'Good evening, skipper!' Ping Wang added, equally cheerfully.
Skipper Drummond dropped his hat and gloves, and almost started out of his chair. Evidently he had never expected to see either Charlie or Ping Wang again.
'Have you brought us the clothes which we left on the Sparrow-hawk?' Charlie inquired.
'And the pay which you owe me?' Ping Wang added.
'I thought that you were both drowned,' the skipper gasped.
'And no doubt you are almost sorry that we were not,' Charlie remarked. 'However, we have told my father what a wretched old tub the Sparrow-hawk is. We have told him that she is rotten; that her boilers are worn out; that her gear is not up-to-date; that she has the smallest catches of any Grimsby trawler. We have told him also that you have been keeping down expenses by half-starving your men, and that you are the vilest little bully that ever held a captain's certificate.'
'And they also told me,' Mr. Page joined in, 'that you confessed to one of your men that you were about to sell the Sparrow-hawk for half as much again as she was worth. Let me assure you that you will do nothing of the kind. I would not give half the sum which you ask for her. From the first I suspected that you were a swindler, and it was to obtain proof of it that my son shipped with you as a cook. Have you anything that you wish to say in your defence, or will you go at once?'
Skipper Drummond picked up his hat and gloves, and without uttering a word walked out of the room. He was white with rage, but he dared not express his anger in words such as he would have used on the Sparrow-hawk, for Charlie accompanied him to the hall door, and stood in the porch watching him until he had passed into the main road.

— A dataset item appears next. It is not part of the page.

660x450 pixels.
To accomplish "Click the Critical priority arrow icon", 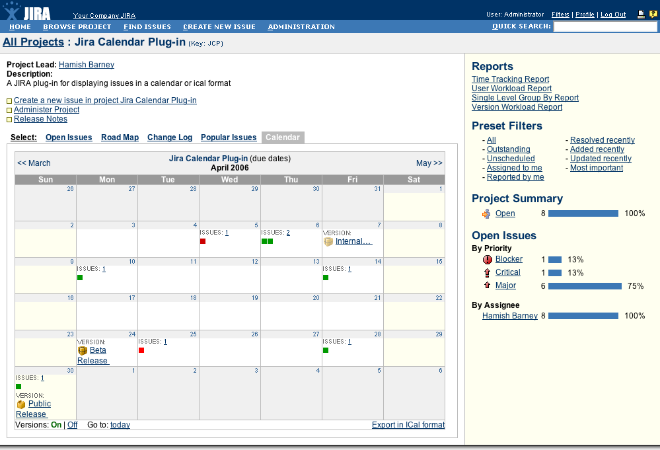I will coord(486,272).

'We have seen the last of him, I think,' said Charlie, when the captain was out of sight; 'and I hope that I never meet another man like him.'
On the following evening the Pages had a much more welcome visitor in Lieutenant Williams, who availed himself of Charlie's earnest invitation to come and see him and Ping Wang before they started for China. In private life he was just as cheery, amusing, and good-tempered as on board ship. He told many interesting stories of his work in coper-catching and arrests for illegal fishing. He quite envied Fred, Charlie, and Ping Wang their trip to China.